(Stored entries)
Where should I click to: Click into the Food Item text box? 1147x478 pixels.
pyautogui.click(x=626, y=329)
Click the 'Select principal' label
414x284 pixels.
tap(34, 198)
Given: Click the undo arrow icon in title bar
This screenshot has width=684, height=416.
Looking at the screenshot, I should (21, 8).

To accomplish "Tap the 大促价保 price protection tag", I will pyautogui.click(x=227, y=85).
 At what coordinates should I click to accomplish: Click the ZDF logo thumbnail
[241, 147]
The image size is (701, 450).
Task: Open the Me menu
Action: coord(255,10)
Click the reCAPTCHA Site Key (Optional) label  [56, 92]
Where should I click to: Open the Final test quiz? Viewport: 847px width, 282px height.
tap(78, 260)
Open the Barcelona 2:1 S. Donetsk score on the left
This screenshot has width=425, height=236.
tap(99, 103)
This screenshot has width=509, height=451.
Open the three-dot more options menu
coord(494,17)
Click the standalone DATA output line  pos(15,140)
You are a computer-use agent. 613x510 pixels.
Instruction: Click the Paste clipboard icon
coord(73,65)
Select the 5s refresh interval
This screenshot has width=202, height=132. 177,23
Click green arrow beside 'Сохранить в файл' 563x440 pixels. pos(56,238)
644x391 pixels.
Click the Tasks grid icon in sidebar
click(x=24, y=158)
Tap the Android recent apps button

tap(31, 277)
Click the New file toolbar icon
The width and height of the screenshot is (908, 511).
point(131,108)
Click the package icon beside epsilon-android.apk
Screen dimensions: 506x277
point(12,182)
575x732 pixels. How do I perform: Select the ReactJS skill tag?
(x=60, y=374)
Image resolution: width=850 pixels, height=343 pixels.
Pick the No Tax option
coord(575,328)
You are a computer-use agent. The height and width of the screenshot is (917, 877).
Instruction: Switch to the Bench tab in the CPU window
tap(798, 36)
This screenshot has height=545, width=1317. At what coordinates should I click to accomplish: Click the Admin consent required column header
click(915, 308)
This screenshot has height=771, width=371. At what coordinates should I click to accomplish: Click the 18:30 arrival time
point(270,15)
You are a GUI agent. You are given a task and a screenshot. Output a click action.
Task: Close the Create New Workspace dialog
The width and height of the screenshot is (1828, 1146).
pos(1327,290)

Problem requirements: Restate every entry exactly. Leave nothing out.

Answer to this exercise:
Where should I click to: Click into the Food Item text box? 1147x478 pixels.
pyautogui.click(x=626, y=329)
Click the 'Select principal' label
414x284 pixels.
tap(34, 198)
Given: Click the undo arrow icon in title bar
This screenshot has width=684, height=416.
Looking at the screenshot, I should (21, 8).

To accomplish "Tap the 大促价保 price protection tag", I will pyautogui.click(x=227, y=85).
 At what coordinates should I click to accomplish: Click the ZDF logo thumbnail
[241, 147]
The image size is (701, 450).
Task: Open the Me menu
Action: coord(255,10)
Click the reCAPTCHA Site Key (Optional) label  [56, 92]
Where should I click to: Open the Final test quiz? Viewport: 847px width, 282px height.
tap(78, 260)
Open the Barcelona 2:1 S. Donetsk score on the left
This screenshot has width=425, height=236.
tap(99, 103)
This screenshot has width=509, height=451.
Open the three-dot more options menu
coord(494,17)
Click the standalone DATA output line  pos(15,140)
You are a computer-use agent. 613x510 pixels.
Instruction: Click the Paste clipboard icon
coord(73,65)
Select the 5s refresh interval
This screenshot has width=202, height=132. 177,23
Click green arrow beside 'Сохранить в файл' 563x440 pixels. pos(56,238)
644x391 pixels.
Click the Tasks grid icon in sidebar
click(x=24, y=158)
Tap the Android recent apps button

tap(31, 277)
Click the New file toolbar icon
The width and height of the screenshot is (908, 511).
point(131,108)
Click the package icon beside epsilon-android.apk
Screen dimensions: 506x277
point(12,182)
575x732 pixels. How do I perform: Select the ReactJS skill tag?
(x=60, y=374)
Image resolution: width=850 pixels, height=343 pixels.
Pick the No Tax option
coord(575,328)
You are a computer-use agent. The height and width of the screenshot is (917, 877).
Instruction: Switch to the Bench tab in the CPU window
tap(798, 36)
This screenshot has height=545, width=1317. At what coordinates should I click to accomplish: Click the Admin consent required column header
click(915, 308)
This screenshot has height=771, width=371. At what coordinates should I click to accomplish: Click the 18:30 arrival time
point(270,15)
You are a GUI agent. You are given a task and a screenshot. Output a click action.
Task: Close the Create New Workspace dialog
The width and height of the screenshot is (1828, 1146).
pos(1327,290)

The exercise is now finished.